Além disso, as influências do meio e as características sócio-culturais individuais e coletivas dos usuários de droga não devem ser descartadas. A respeito disso, Zaluar (2004, p. 29) ressalta que “a motivação para o ato desviante, para se efetivar, sofre os efeitos combinados das novas formas de organização familiar, dos novos padrões de consumo, do novo ethos do trabalho, do hedonismo e do sistema escolar”.

Outrossim, a referida autora também indica que o mais consistente e significativo nexo entre crimes contra a pessoa, sobretudo, os letais, e as drogas ilícitas encontra fundamento na atuação das quadrilhas do tráfico. As ações violentas, perpetradas pela delinqüência organizada, são geralmente promovidas em decorrência das disputas de território que se resumem em estratégias de proteção, controle e ampliação do mercado e subordinados.

Segundo Zaluar (2004, p. 13), a associação do uso de drogas e armas de fogo, dinheiro no bolso, conquista de mulheres, do enfrentamento da morte e a concepção de um indivíduo completamente autônomo e livre, revela que as práticas do mundo do tráfico se vinculam a um etos da virilidade, que por sua vez é centrado na idéia de chefe. Talvez por isso, observa-se a completa perda dos valores da vida nas comunidades assoladas pelo tráfico. Para o tráfico não há distinção de valores, isto é, o usuário que deve R$ 5,00 tem o mesmo tratamento daquele que possui uma dívida de R$ 50,00. Caso o débito não seja zerado, nas duas circunstâncias a vida se torna moeda de troca.

Em meio à desestruturação familiar, descrédito e insegurança social, falta de espaço e escolarização para um trabalho qualificado, ineficiência de serviços e equipamentos coletivos que proporcionem condições básicas de vida, ambiente degradado, apelo midiático ao consumismo exacerbado e a espetacularização da violência (alguns destes aspectos serão melhor explorados nos próximos subitens),

parte dos adolescentes e jovens dos bairros desprivilegiados passam a ver os traficantes, que possuem cargos mais altos (soldados, vapor, fiel, sub-gerente, gerente da boca, gerente geral, dono) como modelos de heróis.

A transformação quase mágica da vida sofrida de seus familiares e as chances de tornar possível o acesso aos bens de consumo da moda (celular, acessórios, roupas e outros produtos ostentados pelas classes privilegiadas) são os ingredientes básicos que levam parte dos jovens das comunidades desprivilegiadas para o mundo do tráfico. Com o recurso da droga, o adolescente expressa toda a fantasia de poder. A “viajem” anula as barreiras e frustrações, fazendo com que ele se sinta visível à sociedade que outrora o deserdou.

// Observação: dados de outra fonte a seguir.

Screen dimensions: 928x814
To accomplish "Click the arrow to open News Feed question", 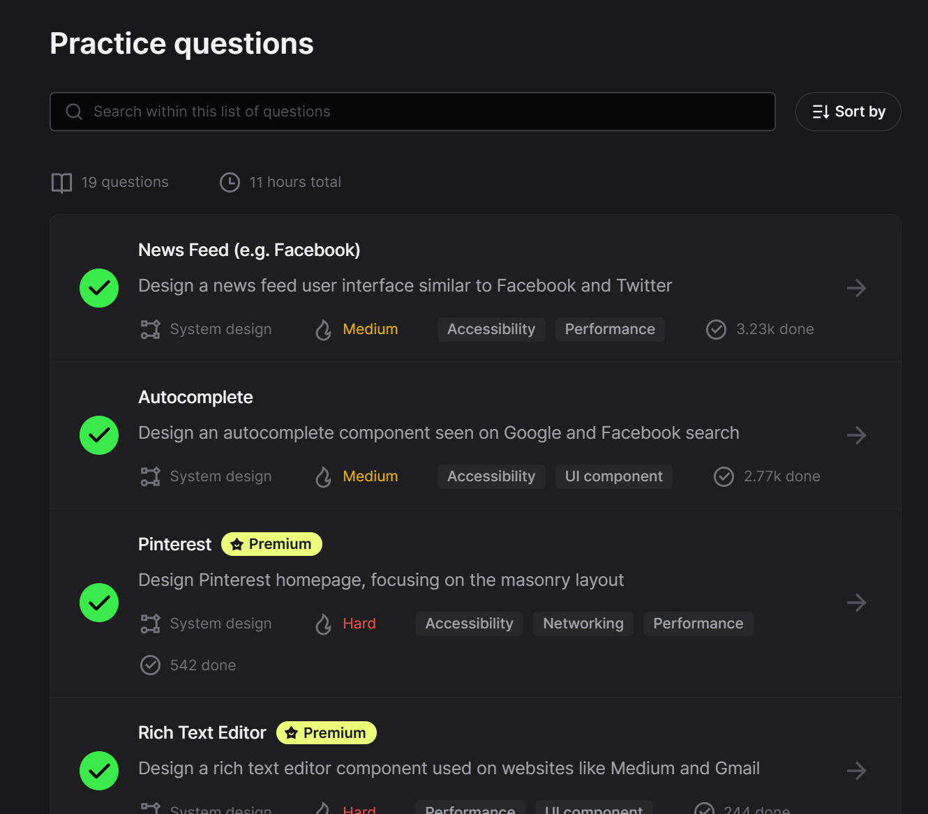I will click(x=856, y=288).
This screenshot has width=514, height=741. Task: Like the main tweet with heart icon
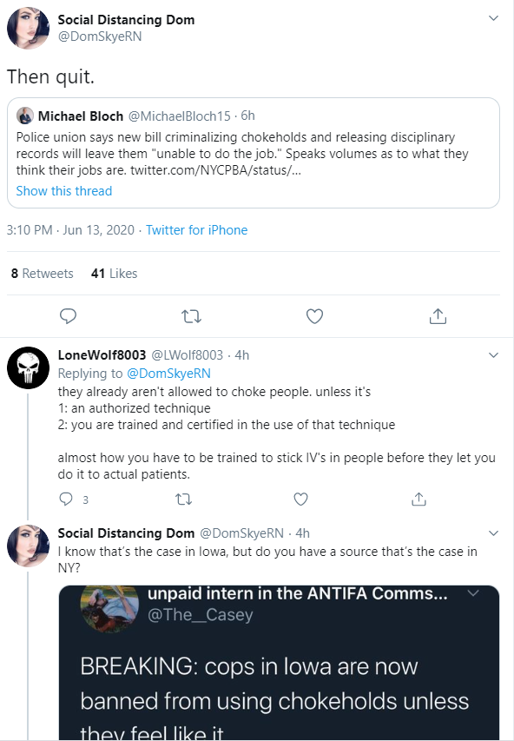point(314,316)
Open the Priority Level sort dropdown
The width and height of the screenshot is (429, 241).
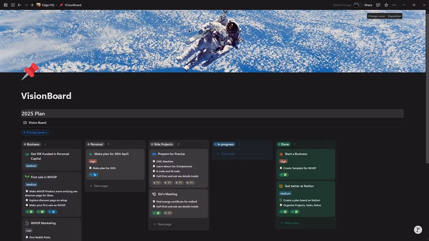coord(35,132)
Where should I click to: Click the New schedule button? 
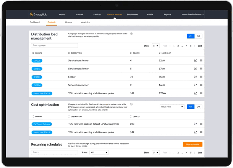tap(193, 144)
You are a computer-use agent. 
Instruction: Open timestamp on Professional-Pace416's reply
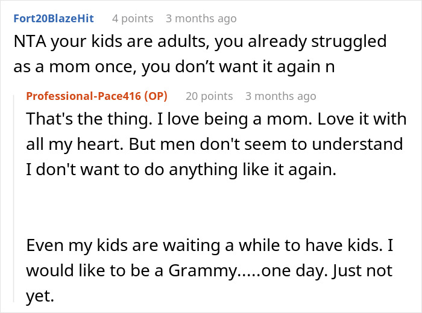pos(280,96)
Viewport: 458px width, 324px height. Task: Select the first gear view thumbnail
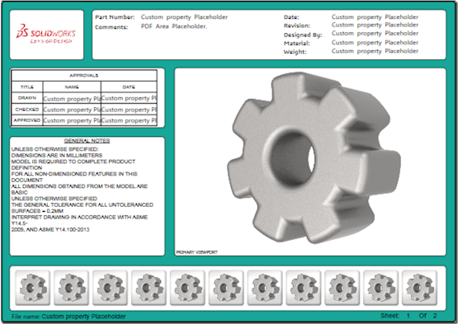click(x=33, y=288)

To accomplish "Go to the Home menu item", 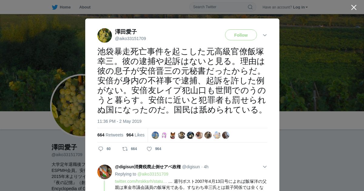I will point(65,7).
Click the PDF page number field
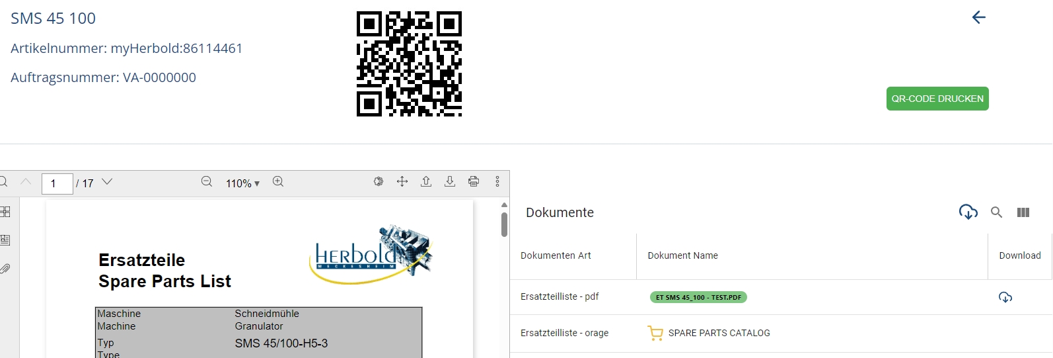This screenshot has width=1053, height=358. pyautogui.click(x=57, y=183)
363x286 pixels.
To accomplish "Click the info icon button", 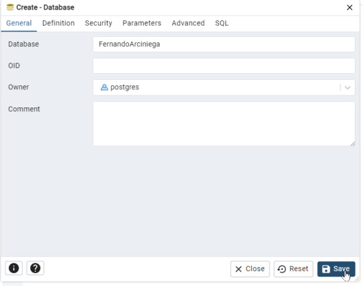I will (13, 268).
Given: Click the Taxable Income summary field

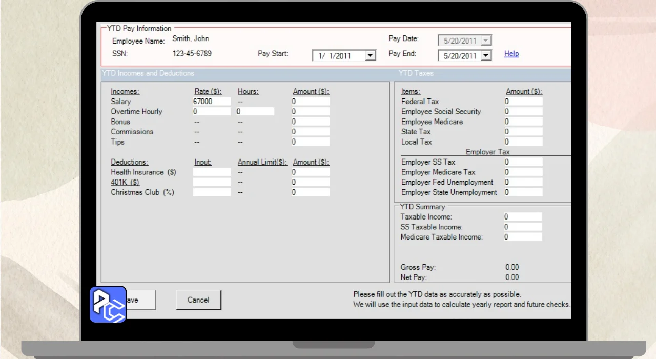Looking at the screenshot, I should pyautogui.click(x=523, y=217).
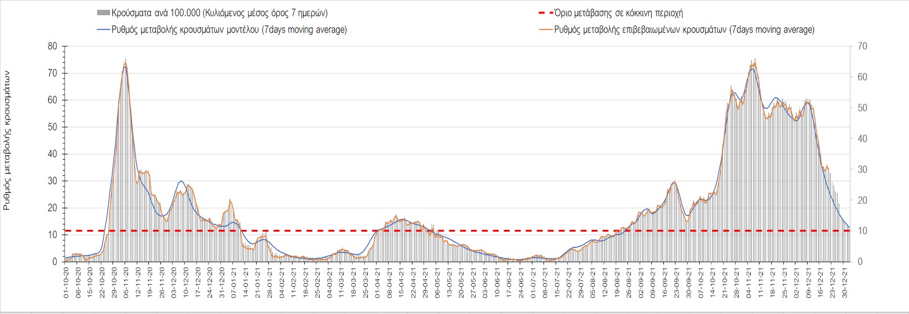Select the 30-12-21 date label
This screenshot has height=314, width=909.
click(x=845, y=283)
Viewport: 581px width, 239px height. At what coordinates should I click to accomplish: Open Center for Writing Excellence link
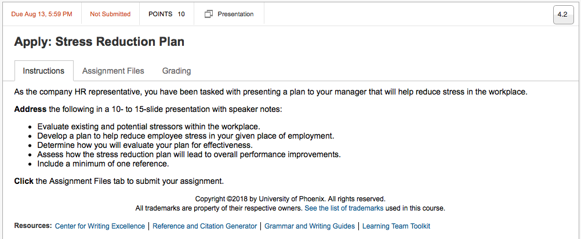click(x=100, y=226)
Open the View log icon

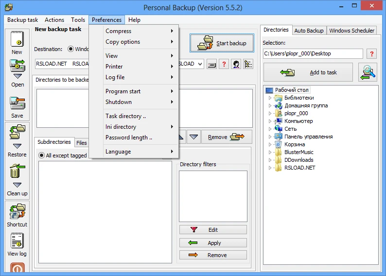(x=17, y=241)
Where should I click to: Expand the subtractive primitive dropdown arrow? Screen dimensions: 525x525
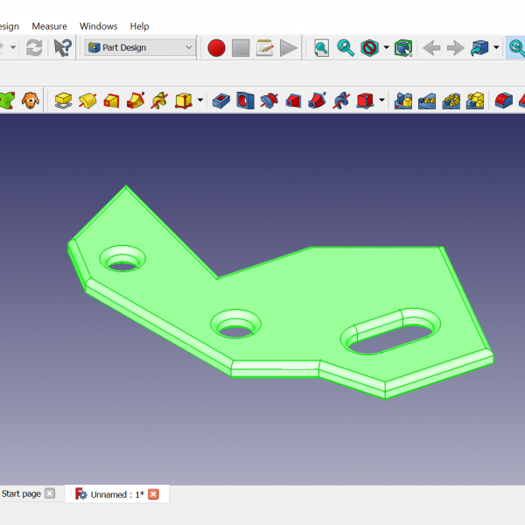[382, 101]
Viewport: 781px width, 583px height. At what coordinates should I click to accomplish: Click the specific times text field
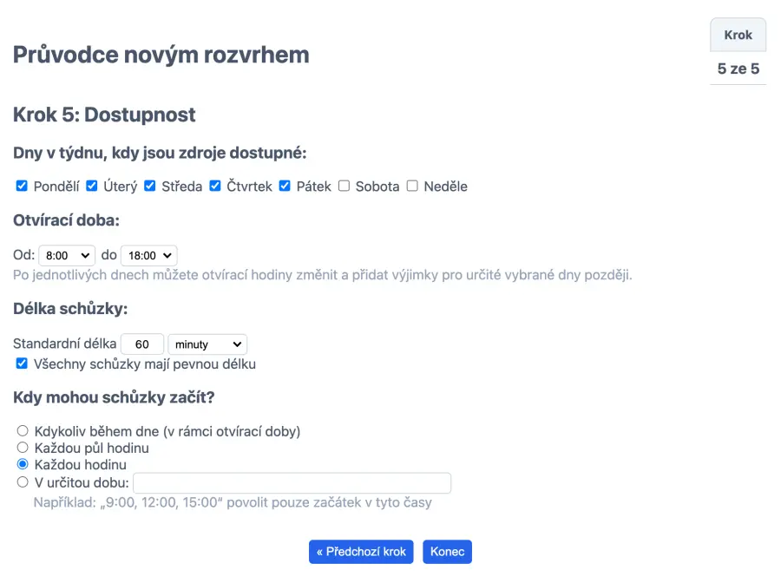[x=292, y=482]
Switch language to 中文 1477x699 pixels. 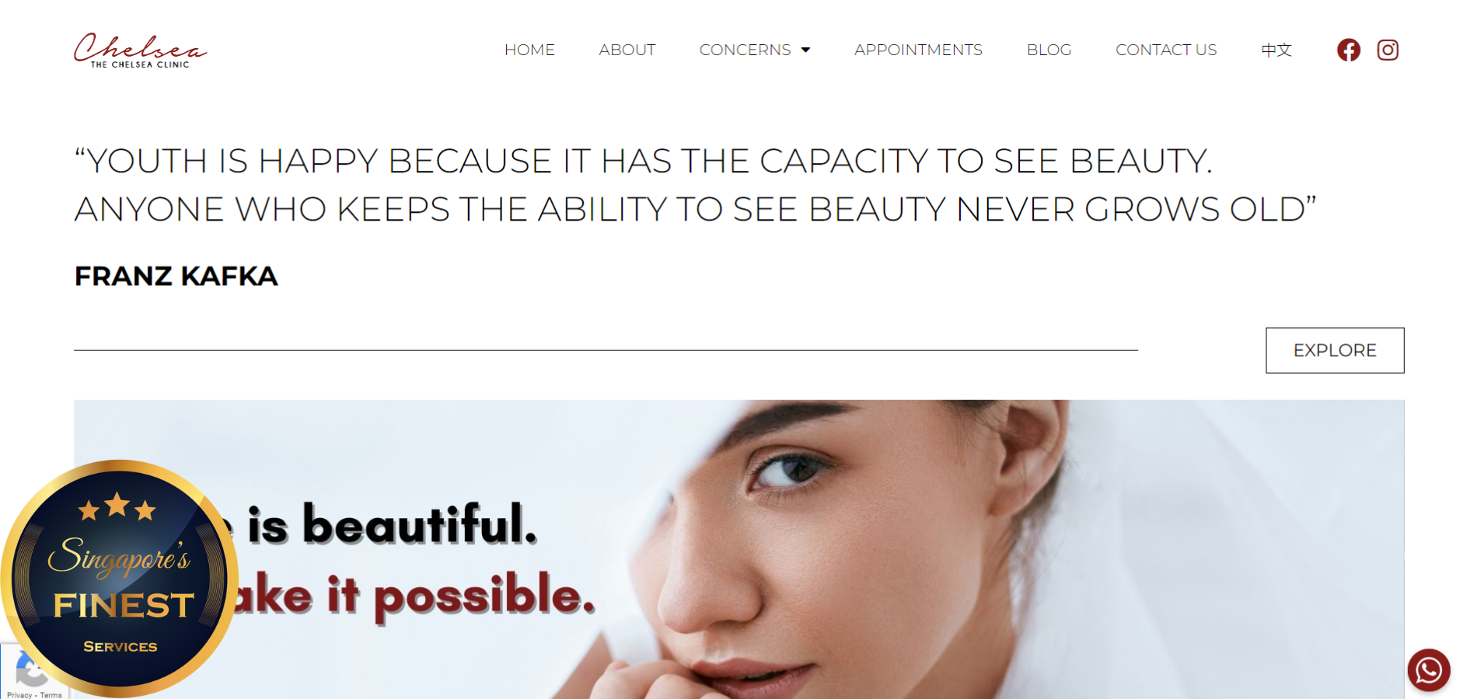pos(1276,50)
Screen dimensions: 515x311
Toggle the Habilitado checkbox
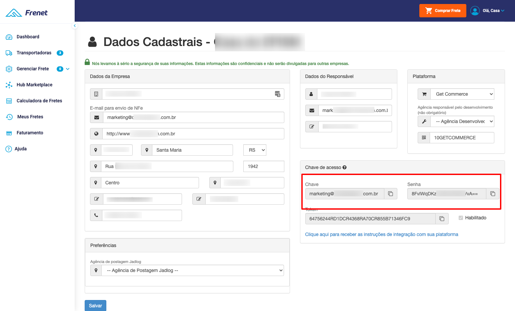[x=461, y=218]
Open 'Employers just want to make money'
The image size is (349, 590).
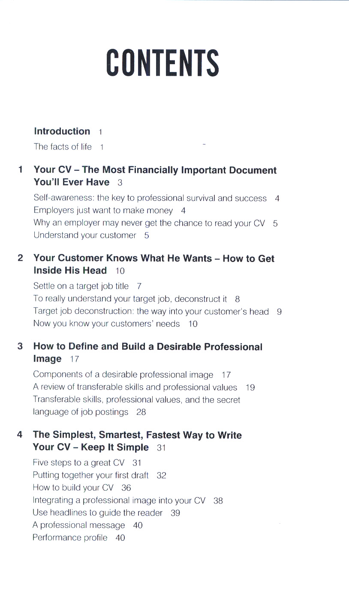tap(103, 211)
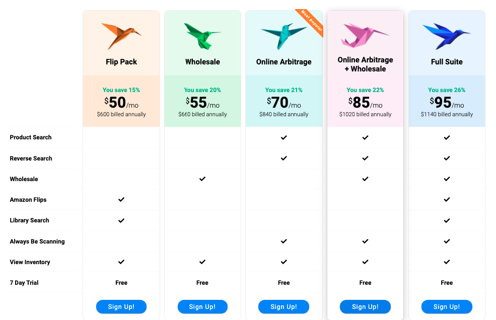Click Product Search checkmark under Online Arbitrage
496x320 pixels.
tap(284, 137)
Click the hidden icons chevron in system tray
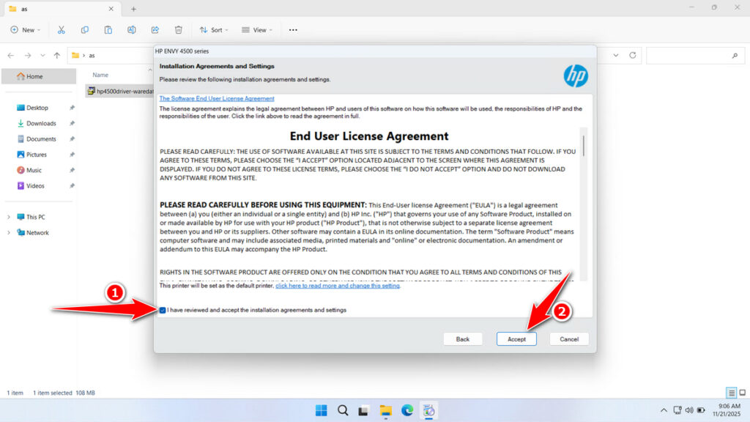Screen dimensions: 750x422 (x=665, y=410)
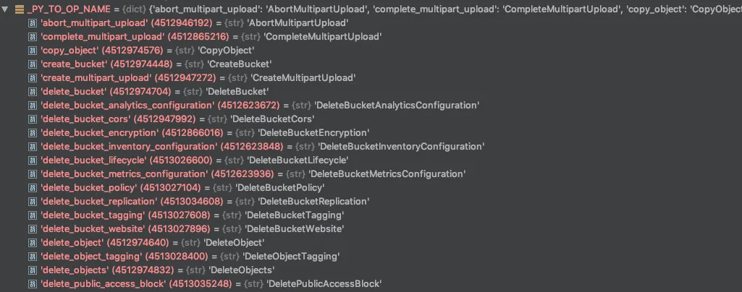
Task: Click the icon beside 'delete_object' entry
Action: tap(33, 243)
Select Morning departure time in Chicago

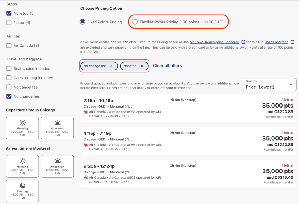[22, 128]
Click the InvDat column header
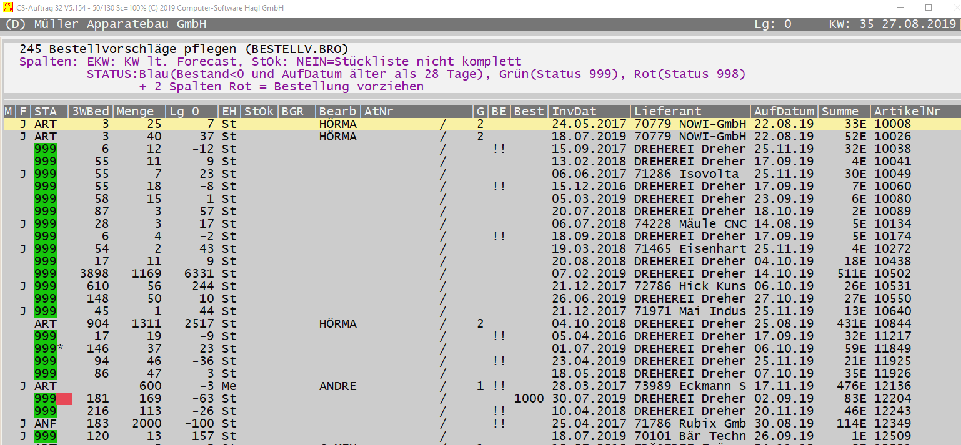 (574, 112)
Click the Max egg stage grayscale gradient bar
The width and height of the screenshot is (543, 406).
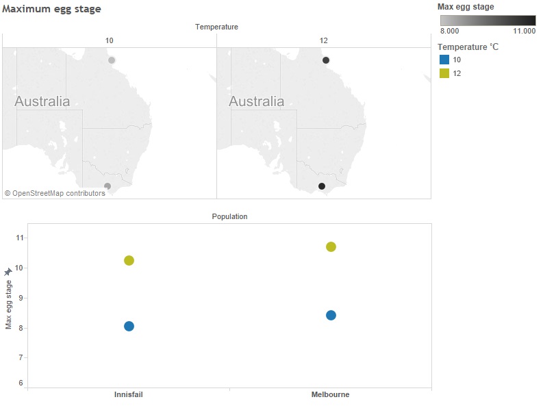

As expectativas de participar das investidas de assaltos e roubos, integrar a gangue, sentir-se mais forte diante dos inimigos, portar armas e de ascender na hierarquia da estrutura organizacional da “boca de fumo” nutrem o imaginário desses jovens. Entretanto, eles sabem que o ingresso no mundo do tráfico denota perdas importantes, como a morte prematura.

A partir daí, compreende-se por que tantos jovens matam-se uns aos outros devido a brigas e rivalidades individuais e comerciais, “seguindo o padrão estabelecido pelo crime organizado, que, além de criar as regras terroristas de lealdade e submissão, distribui-lhes fartamente armas de fogo moderníssimas” (ZALUAR, 2004, p. 34). A respeito das armas de fogo, instrumento utilizado para impor respeito e dominação nos bairros assolados pelo tráfico de drogas ilícitas e disseminar a cultura do medo em toda a cidade, o mapa da figura 22 revela que o registro dos Crimes de Armas e Munições - CAM apresenta-se concentrado justamente nas áreas que evidenciaram altos graus de concentração de Crimes de Tráfico de Drogas Ilícitas - CTDI e/ou Crimes Violentos contra a Pessoa - CVPES. Isso pode ser melhor corroborado pela análise cartográfica conjugada das figuras 10, 21 e 22.